*Your instructions*. In the records that follow, the lines from the one containing "Foca para pintar (307, 1854)" to the one containing "2010 (293, 2235)", inclusive, are to be given again exactly.

++++++++++++++++++++

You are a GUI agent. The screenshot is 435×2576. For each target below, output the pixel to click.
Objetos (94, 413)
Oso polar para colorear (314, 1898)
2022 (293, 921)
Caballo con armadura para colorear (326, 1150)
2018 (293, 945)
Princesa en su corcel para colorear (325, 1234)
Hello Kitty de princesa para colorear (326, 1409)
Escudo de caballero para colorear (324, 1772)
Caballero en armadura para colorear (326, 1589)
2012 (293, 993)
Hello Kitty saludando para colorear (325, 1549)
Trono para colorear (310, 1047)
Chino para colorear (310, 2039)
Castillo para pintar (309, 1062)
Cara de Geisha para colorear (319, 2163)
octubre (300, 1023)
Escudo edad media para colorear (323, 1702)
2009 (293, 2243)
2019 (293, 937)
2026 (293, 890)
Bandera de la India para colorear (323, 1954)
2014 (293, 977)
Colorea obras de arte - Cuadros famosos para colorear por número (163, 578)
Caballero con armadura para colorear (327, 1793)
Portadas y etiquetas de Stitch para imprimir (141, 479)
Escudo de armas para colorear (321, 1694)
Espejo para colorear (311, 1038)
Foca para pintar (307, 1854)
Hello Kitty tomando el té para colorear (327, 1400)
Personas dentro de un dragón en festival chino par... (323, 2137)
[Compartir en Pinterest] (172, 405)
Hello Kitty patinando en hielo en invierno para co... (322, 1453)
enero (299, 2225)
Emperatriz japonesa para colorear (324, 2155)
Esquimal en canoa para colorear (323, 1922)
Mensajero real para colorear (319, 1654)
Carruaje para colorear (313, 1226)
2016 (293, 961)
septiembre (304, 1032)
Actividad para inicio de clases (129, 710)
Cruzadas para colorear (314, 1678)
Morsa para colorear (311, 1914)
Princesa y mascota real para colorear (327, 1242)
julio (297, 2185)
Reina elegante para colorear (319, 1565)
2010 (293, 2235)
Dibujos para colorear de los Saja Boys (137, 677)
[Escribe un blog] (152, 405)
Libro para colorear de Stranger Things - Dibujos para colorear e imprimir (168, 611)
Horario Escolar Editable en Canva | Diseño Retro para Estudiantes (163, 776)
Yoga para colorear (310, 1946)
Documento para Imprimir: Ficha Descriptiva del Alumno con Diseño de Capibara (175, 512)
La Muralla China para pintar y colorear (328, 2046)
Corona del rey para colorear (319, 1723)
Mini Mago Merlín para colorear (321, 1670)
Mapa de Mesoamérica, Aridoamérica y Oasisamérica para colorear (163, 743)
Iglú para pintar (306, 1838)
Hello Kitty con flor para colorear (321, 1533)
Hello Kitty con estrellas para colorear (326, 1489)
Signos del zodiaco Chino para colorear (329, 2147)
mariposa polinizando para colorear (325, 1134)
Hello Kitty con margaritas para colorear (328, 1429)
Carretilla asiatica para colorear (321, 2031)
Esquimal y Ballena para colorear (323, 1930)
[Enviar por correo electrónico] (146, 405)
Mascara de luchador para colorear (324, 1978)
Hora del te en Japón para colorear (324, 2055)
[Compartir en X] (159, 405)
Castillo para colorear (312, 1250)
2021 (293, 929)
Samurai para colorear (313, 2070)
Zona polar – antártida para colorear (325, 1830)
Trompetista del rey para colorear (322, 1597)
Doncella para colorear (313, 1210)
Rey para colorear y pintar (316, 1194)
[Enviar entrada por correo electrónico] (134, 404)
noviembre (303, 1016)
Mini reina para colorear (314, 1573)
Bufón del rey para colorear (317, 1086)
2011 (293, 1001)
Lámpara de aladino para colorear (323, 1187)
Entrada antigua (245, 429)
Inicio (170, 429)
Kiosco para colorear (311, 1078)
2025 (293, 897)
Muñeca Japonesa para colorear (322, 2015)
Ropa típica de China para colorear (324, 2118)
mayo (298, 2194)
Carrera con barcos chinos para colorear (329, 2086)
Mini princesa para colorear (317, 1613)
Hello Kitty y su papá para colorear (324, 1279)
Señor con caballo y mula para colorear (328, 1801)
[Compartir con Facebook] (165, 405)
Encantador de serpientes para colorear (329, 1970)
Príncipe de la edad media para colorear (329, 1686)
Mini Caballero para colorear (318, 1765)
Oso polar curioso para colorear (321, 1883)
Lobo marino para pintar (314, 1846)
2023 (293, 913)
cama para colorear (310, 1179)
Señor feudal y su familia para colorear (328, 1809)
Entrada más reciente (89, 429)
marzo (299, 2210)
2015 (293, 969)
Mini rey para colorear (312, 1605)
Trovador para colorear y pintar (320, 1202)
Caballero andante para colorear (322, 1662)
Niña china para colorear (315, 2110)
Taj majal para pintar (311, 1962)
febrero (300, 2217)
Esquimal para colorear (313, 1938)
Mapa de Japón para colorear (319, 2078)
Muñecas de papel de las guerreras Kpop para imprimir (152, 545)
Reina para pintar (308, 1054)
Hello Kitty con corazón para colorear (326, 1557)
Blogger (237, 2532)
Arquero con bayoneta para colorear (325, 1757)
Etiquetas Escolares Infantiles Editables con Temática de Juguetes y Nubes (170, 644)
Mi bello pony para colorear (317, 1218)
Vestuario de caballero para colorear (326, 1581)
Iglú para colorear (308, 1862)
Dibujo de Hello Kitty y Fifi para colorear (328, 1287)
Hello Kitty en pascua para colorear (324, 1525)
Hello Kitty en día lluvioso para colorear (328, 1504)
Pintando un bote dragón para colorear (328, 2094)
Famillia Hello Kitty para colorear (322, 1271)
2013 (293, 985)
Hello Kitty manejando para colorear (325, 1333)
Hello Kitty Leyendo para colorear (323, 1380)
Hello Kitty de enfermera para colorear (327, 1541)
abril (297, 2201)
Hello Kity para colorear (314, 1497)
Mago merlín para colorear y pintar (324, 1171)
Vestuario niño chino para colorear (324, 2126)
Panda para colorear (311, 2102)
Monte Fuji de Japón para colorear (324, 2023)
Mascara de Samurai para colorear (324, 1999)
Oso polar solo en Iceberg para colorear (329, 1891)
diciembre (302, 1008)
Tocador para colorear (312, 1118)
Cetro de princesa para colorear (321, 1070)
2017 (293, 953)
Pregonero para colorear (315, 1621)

++++++++++++++++++++

*Solution to this problem*.
Foca para pintar (307, 1854)
Hello Kitty tomando el té para colorear (327, 1400)
Personas dentro de un dragón en festival chino par... (323, 2137)
[Compartir en Pinterest] (172, 405)
Hello Kitty patinando en hielo en invierno para co... (322, 1453)
enero (299, 2225)
Emperatriz japonesa para colorear (324, 2155)
Esquimal en canoa para colorear (323, 1922)
Mensajero real para colorear (319, 1654)
Carruaje para colorear (313, 1226)
2016 (293, 961)
septiembre (304, 1032)
Actividad para inicio de clases (129, 710)
Cruzadas para colorear (314, 1678)
Morsa para colorear (311, 1914)
Princesa y mascota real para colorear (327, 1242)
julio (297, 2185)
Reina elegante para colorear (319, 1565)
2010 (293, 2235)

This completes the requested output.